Stored items from a collection:
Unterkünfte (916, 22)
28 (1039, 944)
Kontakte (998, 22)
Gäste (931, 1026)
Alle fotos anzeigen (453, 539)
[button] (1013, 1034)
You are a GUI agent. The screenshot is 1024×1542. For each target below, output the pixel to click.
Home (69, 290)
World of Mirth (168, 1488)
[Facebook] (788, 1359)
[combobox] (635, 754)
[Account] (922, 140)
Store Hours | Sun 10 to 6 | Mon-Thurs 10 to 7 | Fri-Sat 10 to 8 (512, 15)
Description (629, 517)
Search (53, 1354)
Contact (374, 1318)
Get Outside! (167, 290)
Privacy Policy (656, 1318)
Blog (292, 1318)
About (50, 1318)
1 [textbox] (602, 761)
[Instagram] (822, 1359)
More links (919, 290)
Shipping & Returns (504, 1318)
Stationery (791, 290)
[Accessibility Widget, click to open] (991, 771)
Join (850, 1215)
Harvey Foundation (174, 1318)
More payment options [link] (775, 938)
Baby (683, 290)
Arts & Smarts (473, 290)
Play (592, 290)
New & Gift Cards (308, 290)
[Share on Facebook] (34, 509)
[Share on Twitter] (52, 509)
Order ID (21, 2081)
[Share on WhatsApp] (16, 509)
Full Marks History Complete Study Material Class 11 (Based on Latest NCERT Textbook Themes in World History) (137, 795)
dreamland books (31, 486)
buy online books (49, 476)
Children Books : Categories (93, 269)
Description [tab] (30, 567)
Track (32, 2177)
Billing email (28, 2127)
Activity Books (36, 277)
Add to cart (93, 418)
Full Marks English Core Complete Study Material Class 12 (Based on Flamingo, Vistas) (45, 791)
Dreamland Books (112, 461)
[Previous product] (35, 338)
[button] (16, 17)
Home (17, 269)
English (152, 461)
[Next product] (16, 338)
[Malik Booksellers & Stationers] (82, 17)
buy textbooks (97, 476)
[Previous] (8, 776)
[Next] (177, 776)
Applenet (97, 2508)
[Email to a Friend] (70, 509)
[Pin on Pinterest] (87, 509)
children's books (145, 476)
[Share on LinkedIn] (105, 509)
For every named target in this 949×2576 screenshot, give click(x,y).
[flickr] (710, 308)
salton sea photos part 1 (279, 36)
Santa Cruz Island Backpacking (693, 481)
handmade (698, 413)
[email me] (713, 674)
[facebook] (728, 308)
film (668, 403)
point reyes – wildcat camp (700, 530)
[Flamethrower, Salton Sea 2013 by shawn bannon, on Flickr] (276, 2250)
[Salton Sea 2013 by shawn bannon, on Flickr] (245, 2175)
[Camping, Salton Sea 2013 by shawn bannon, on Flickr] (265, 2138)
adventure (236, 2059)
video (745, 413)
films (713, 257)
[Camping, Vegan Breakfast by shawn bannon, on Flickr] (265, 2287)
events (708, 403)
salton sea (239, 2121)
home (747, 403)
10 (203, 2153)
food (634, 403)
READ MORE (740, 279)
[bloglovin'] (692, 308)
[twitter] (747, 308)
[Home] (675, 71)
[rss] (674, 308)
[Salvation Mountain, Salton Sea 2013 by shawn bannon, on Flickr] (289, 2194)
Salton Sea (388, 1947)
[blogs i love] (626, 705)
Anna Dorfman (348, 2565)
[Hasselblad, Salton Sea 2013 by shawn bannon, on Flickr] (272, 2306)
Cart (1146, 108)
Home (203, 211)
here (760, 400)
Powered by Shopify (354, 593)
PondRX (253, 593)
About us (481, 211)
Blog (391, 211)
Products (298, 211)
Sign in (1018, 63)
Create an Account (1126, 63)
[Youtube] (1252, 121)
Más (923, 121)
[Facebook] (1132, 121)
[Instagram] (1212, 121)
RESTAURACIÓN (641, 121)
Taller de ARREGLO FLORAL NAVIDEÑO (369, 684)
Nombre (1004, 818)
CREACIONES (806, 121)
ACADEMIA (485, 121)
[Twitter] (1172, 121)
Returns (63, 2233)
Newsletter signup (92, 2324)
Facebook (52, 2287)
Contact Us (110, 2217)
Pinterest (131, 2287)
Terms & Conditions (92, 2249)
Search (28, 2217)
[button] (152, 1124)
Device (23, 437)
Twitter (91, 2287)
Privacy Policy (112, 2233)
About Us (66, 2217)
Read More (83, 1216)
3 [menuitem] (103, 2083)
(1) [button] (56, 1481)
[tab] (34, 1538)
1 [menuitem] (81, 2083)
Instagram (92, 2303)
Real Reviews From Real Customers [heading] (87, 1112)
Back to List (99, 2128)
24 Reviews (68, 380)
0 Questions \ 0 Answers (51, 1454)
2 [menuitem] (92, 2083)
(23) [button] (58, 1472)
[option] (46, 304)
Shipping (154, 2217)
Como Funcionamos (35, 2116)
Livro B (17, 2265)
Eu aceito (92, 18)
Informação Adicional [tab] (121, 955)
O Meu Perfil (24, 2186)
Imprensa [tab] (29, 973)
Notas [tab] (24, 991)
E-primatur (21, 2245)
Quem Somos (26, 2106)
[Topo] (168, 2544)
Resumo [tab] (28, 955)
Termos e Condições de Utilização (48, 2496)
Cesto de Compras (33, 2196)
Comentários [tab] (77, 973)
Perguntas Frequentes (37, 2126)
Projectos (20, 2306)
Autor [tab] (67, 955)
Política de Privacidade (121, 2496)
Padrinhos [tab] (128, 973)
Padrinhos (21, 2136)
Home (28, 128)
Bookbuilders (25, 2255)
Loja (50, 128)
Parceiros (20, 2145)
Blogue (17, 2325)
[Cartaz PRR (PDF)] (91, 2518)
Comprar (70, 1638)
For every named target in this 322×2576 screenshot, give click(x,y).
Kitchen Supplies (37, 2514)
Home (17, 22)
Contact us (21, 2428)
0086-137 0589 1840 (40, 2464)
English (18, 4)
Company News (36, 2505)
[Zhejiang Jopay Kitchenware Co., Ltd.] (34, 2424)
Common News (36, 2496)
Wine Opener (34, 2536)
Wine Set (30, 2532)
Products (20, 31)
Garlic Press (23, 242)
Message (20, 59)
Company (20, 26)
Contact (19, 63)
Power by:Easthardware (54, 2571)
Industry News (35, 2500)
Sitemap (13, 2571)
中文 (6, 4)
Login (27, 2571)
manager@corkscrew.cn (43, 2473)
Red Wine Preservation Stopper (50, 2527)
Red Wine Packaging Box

→ **Work instructions**
The lines needed are the ones from the first line of the entries through the line that contains "World of Mirth (168, 1488)", given again without any change.

→ **Task solution**
Unterkünfte (916, 22)
28 (1039, 944)
Kontakte (998, 22)
Gäste (931, 1026)
Alle fotos anzeigen (453, 539)
[button] (1013, 1034)
You are a GUI agent. The screenshot is 1024×1542. For each target below, output the pixel to click.
Home (69, 290)
World of Mirth (168, 1488)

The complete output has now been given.